Vanished: A Book Worth Discovering

I ordered Vanished: The Sixty-Year Search for the Missing Men of World War II without expecting to read it myself.  I mostly got it for my wife -- her father, Howard Sires, like some of the book’s subjects, vanished piloting a Liberator bomber over the Pacific near the end of World War II.  I figured I really knew everything I needed to know about missing pilots and planes in the Pacific – with the obvious exception of the elusive Earhart – and my experiences with people who seek lost war planes didn’t lead me to expect Vanished to be either good history or good literature.

Then I pulled it up on my Kindle on a long plane trip, and boy, was I surprised!

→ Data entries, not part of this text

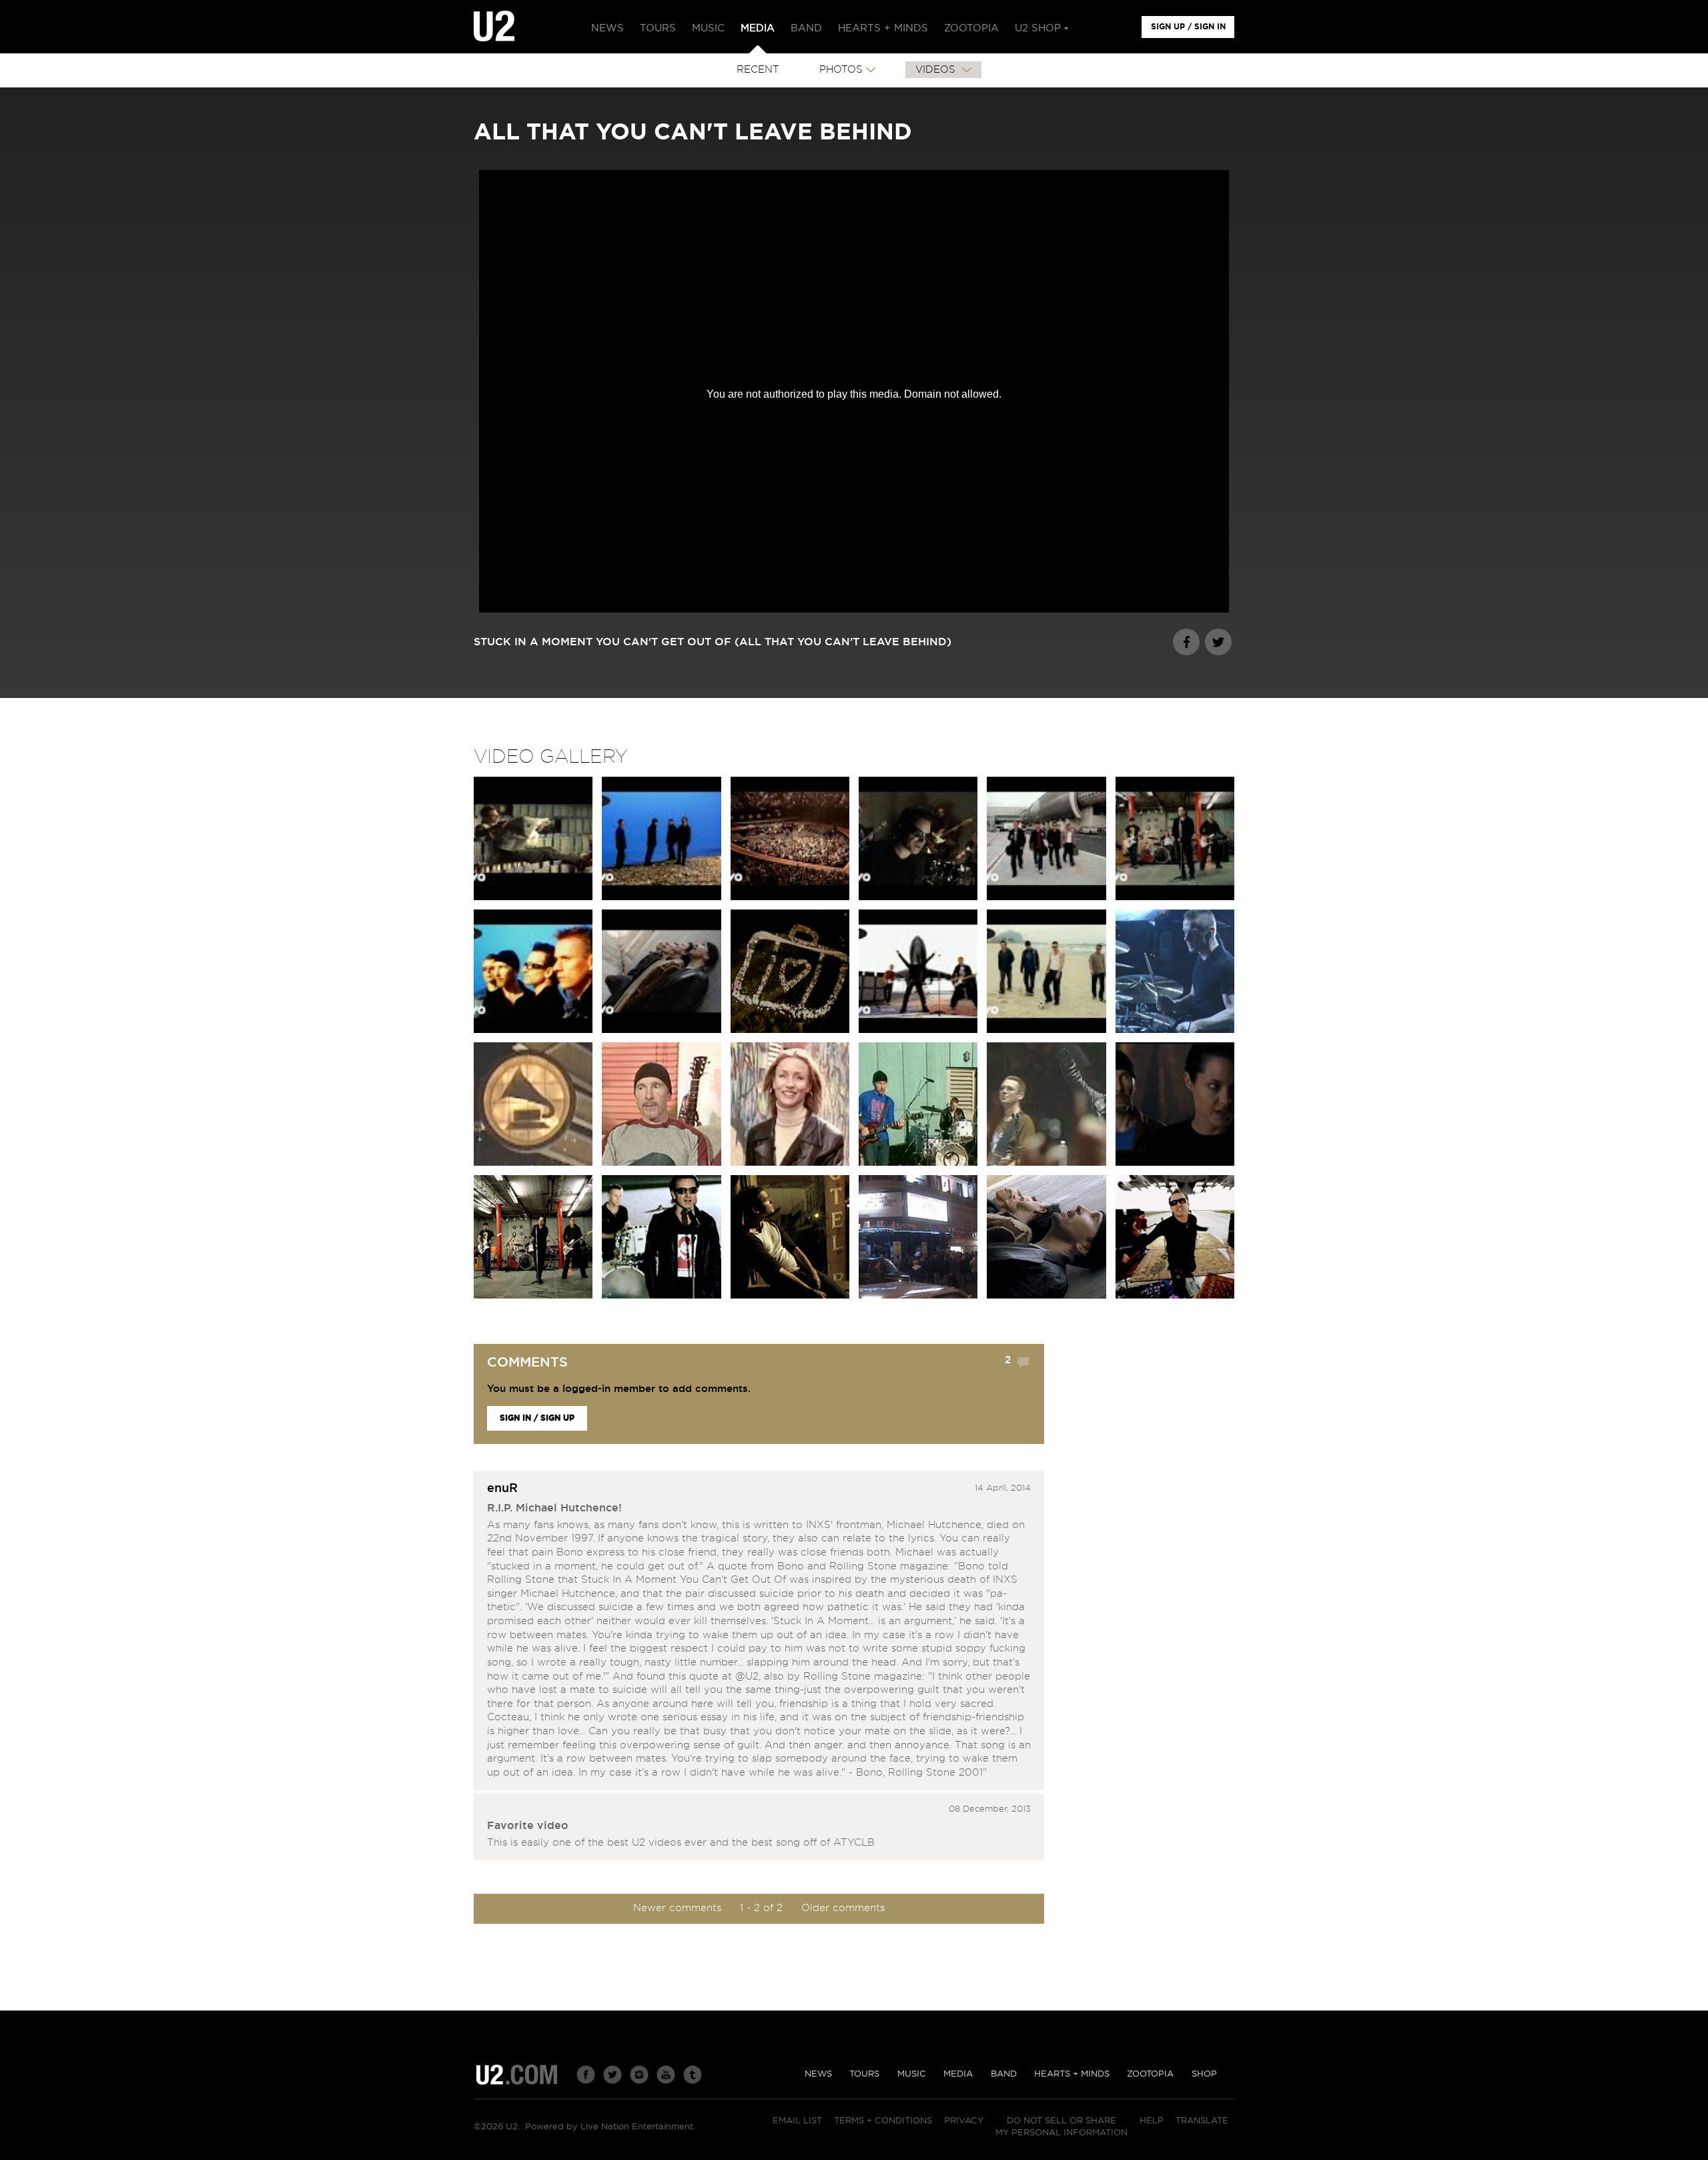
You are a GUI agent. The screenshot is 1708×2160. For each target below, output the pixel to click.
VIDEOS (937, 70)
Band (1004, 2074)
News (818, 2074)
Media (958, 2074)
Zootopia (1150, 2074)
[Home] (494, 26)
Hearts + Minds (1072, 2074)
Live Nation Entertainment (636, 2127)
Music (911, 2074)
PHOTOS (841, 70)
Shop (1204, 2074)
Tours (864, 2074)
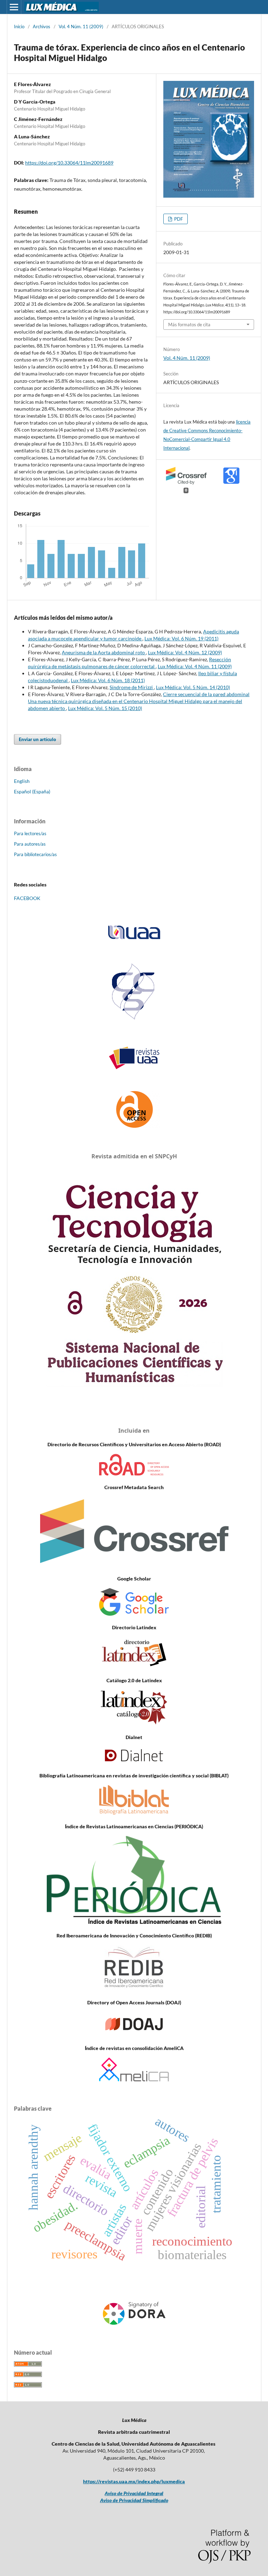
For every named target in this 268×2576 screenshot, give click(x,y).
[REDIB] (134, 1989)
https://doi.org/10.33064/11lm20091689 (69, 163)
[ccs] (134, 1020)
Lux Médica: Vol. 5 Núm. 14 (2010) (193, 687)
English (22, 781)
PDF (178, 219)
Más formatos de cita (189, 324)
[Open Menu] (14, 7)
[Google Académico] (134, 1614)
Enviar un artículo (37, 739)
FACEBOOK (27, 898)
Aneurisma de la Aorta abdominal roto (104, 652)
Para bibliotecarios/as (35, 854)
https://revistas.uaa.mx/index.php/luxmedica (134, 2481)
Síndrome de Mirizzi (132, 687)
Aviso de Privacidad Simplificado (134, 2500)
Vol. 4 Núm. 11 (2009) (81, 26)
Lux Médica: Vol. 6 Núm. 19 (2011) (181, 638)
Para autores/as (30, 844)
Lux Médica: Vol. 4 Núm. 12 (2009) (185, 652)
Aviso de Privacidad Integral (134, 2493)
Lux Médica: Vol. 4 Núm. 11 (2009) (195, 666)
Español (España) (32, 791)
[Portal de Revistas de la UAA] (134, 1058)
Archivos (41, 26)
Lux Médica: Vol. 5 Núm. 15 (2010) (105, 708)
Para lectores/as (30, 833)
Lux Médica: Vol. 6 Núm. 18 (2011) (108, 680)
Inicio (19, 26)
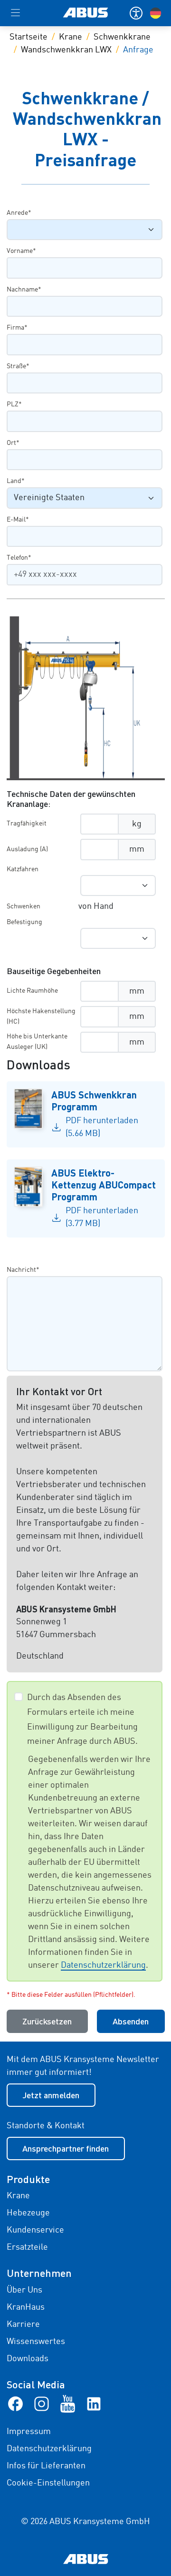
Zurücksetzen (47, 2021)
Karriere (23, 2324)
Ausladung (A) (27, 849)
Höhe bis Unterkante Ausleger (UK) (37, 1041)
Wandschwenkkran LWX (66, 50)
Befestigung (24, 922)
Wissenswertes (36, 2341)
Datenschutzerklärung (103, 1965)
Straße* (18, 366)
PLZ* (14, 404)
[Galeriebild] (86, 698)
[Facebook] (15, 2403)
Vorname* (21, 251)
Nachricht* (23, 1270)
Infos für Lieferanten (46, 2466)
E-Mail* (18, 519)
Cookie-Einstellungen (48, 2483)
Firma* (17, 327)
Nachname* (24, 289)
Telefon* (19, 557)
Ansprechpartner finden (65, 2148)
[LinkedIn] (94, 2403)
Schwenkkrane (122, 37)
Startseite (29, 37)
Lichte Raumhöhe (32, 990)
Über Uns (24, 2290)
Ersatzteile (27, 2247)
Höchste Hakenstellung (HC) (41, 1016)
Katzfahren (22, 869)
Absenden (131, 2021)
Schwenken (23, 906)
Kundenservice (35, 2230)
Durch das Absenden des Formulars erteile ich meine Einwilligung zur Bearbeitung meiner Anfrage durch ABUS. (82, 1719)
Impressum (29, 2431)
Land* (16, 481)
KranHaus (26, 2307)
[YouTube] (67, 2403)
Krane (70, 37)
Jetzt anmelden (50, 2095)
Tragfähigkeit (27, 823)
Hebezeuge (28, 2213)
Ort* (13, 443)
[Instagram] (41, 2403)
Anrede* (19, 213)
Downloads (27, 2359)
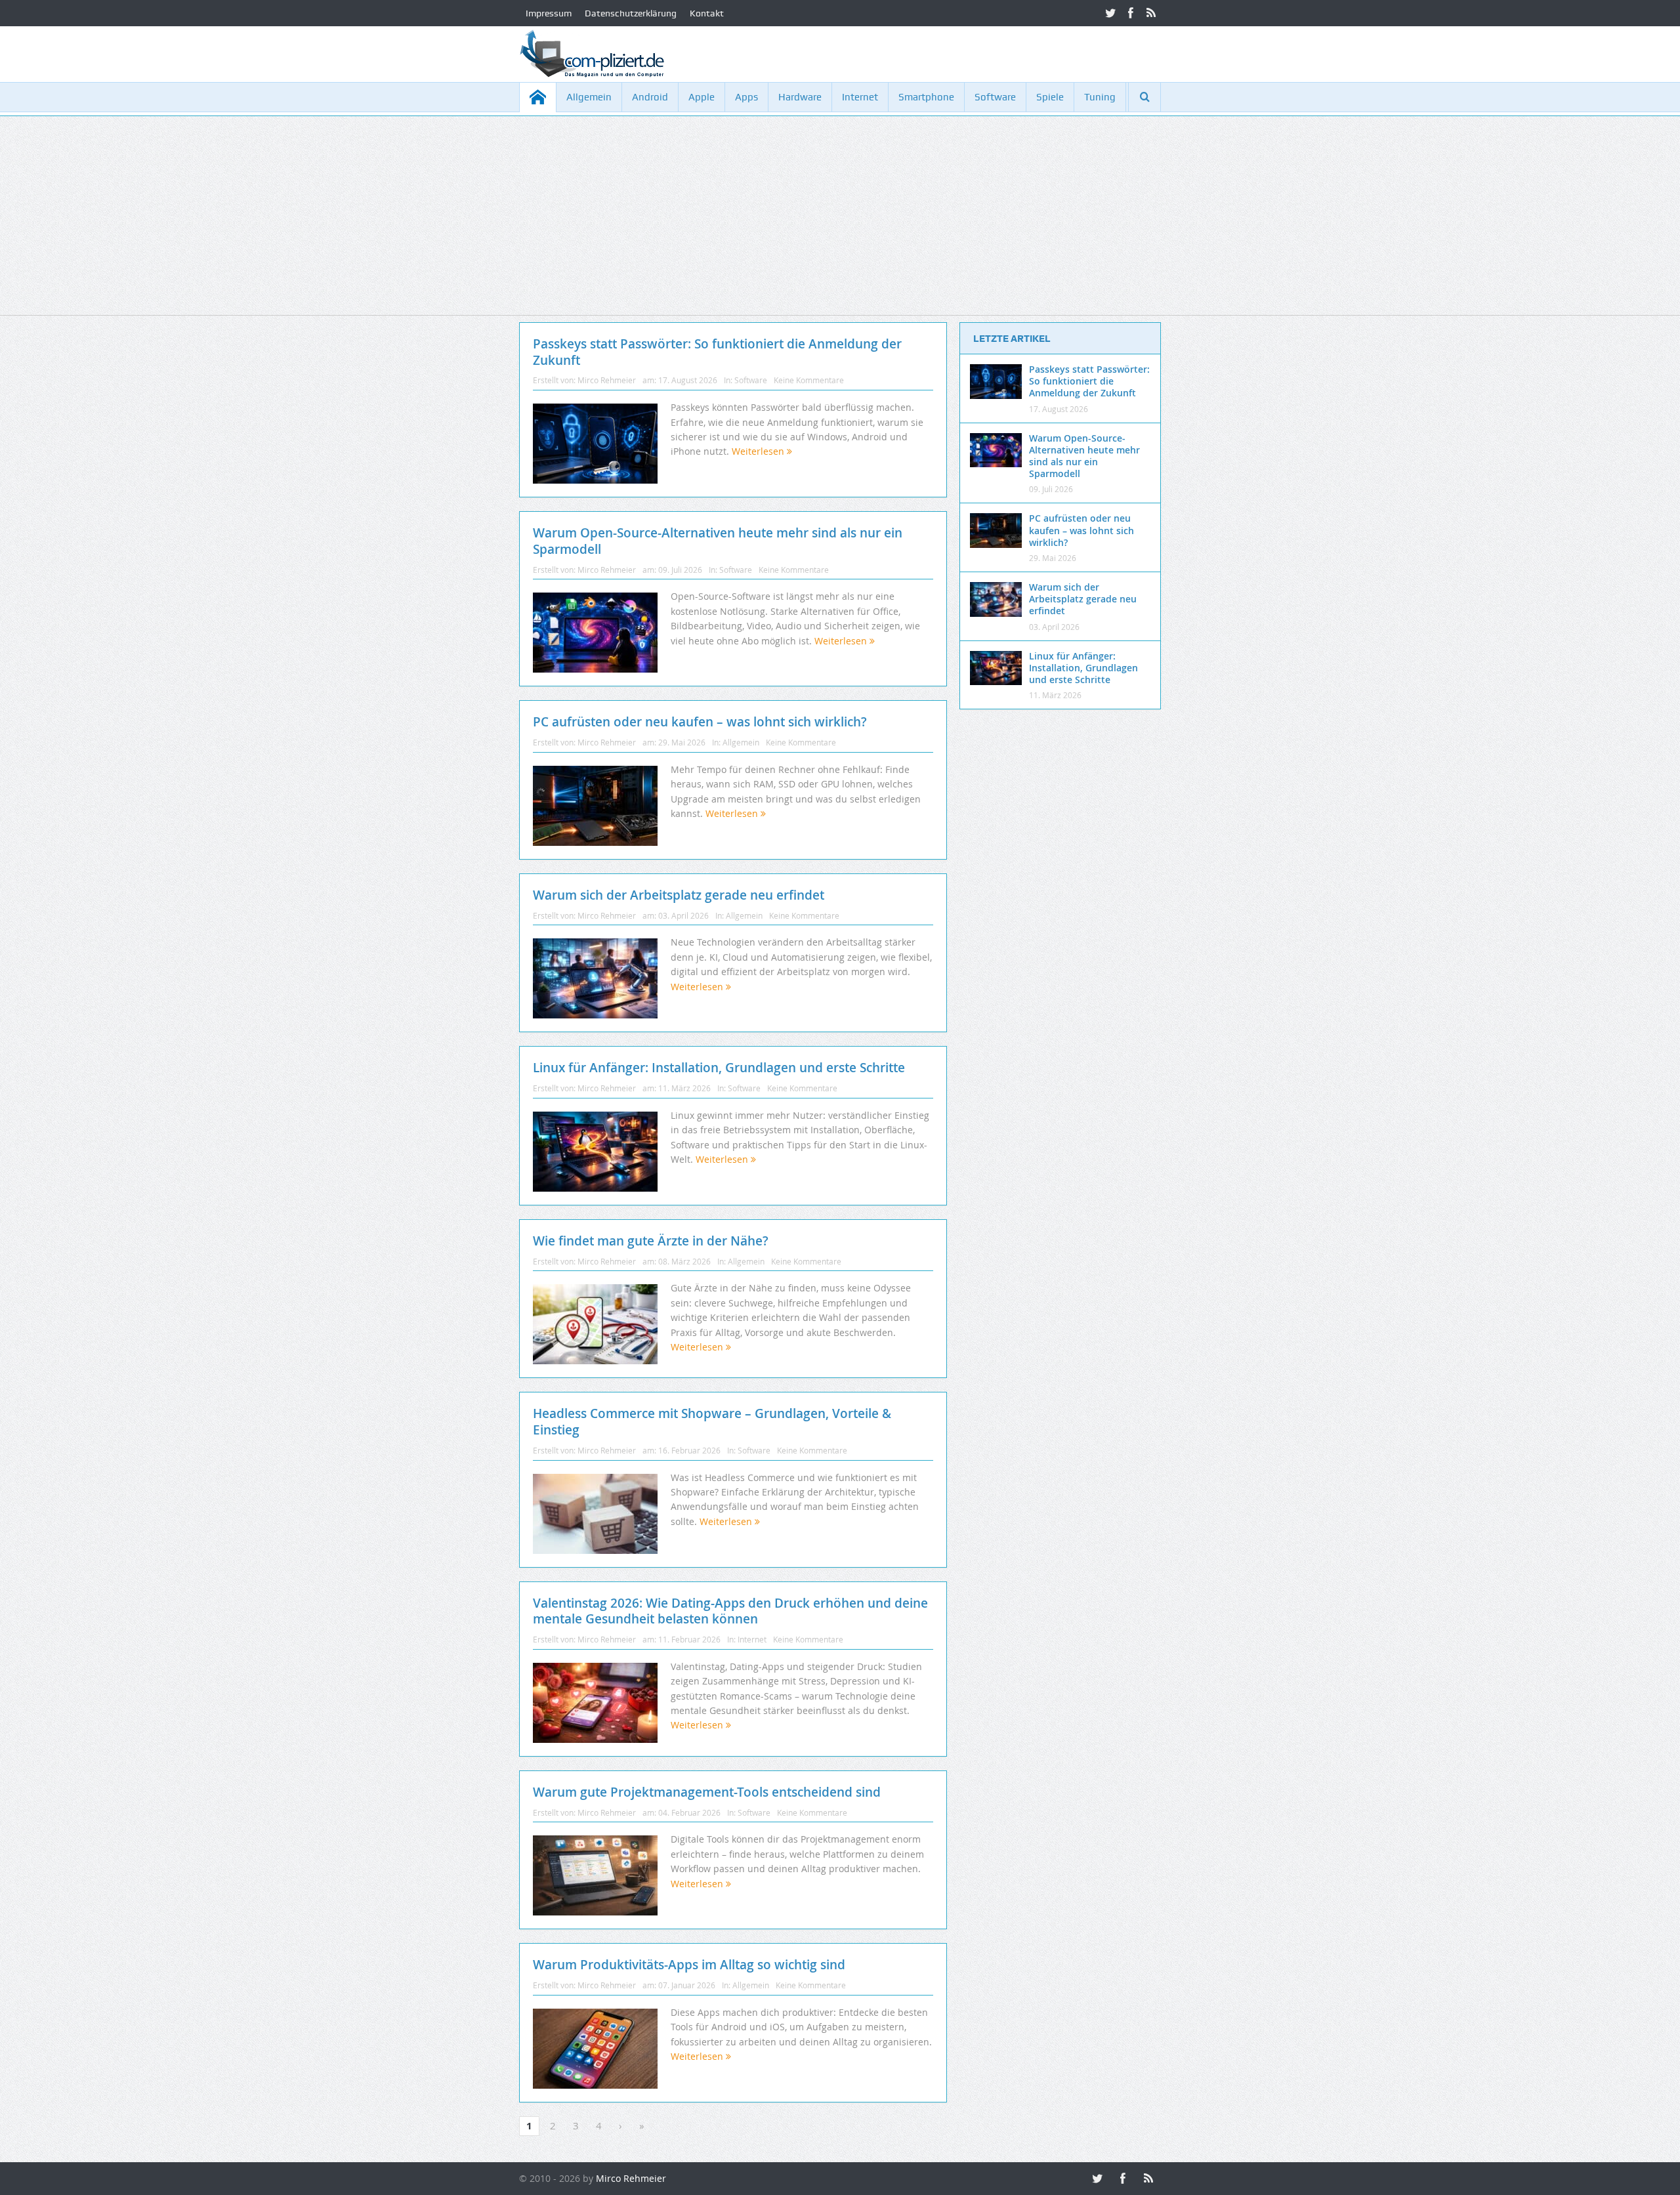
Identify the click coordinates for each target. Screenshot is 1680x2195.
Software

The author of Vanished, Wil Hylton (http://www.wilshylton.com/), is an honest-to-god writer, who works for the New York Times Magazine and contributes to rags like Rolling Stone, Esquire, and Harper’s.  He knows how to tell a story, and in Vanished he tells several, all neatly interwoven:

·         The story of the aircrews who piloted B-24 Liberators into action over Yap and Palau in 1944, and in many cases went down with them;

·         The story of their families, and the multi-generational anguish they’ve suffered by their men being missing in action, unaccounted for;

·         The stories of some of the Palauans who lived through the war (and some who didn’t), who witnessed some of what happened to the Liberators and their crews, and who have helped solve the mysteries surrounding them (giving, I should note, quite appropriate credit to the Palau Historic Preservation Office);

·         The story of the dedicated volunteers who’ve come to comprise the BentProp organization (http://www.bentprop.org/), a somewhat TIGHAR-like group that’s devoted to finding those MIA flyers and their aircraft, and bringing closure to their families;

·         The story of the U.S. Department of Defense’s Joint MIA-POW Accounting Command (http://www.jpac.pacom.mil/), whose military and civilian (archaeologists, physical anthropologists) pursue a similar mission of broader scope with a lot more professional and bureaucratic constraints;

·         The story of Japanese and Allied strategies in the Pacific war, and how they led to the events that befell those Liberator aircrews;

·         And lots more, all skillfully recounted and interrelated, and grounded in excellent, well-referenced historical research.  I learned a lot from Vanished, and was both entertained and inspired.  It’s hard to ask for more. 

And yes, Earhart puts in a cameo appearance, but Hylton, thank goodness, doesn’t pursue what happened to her.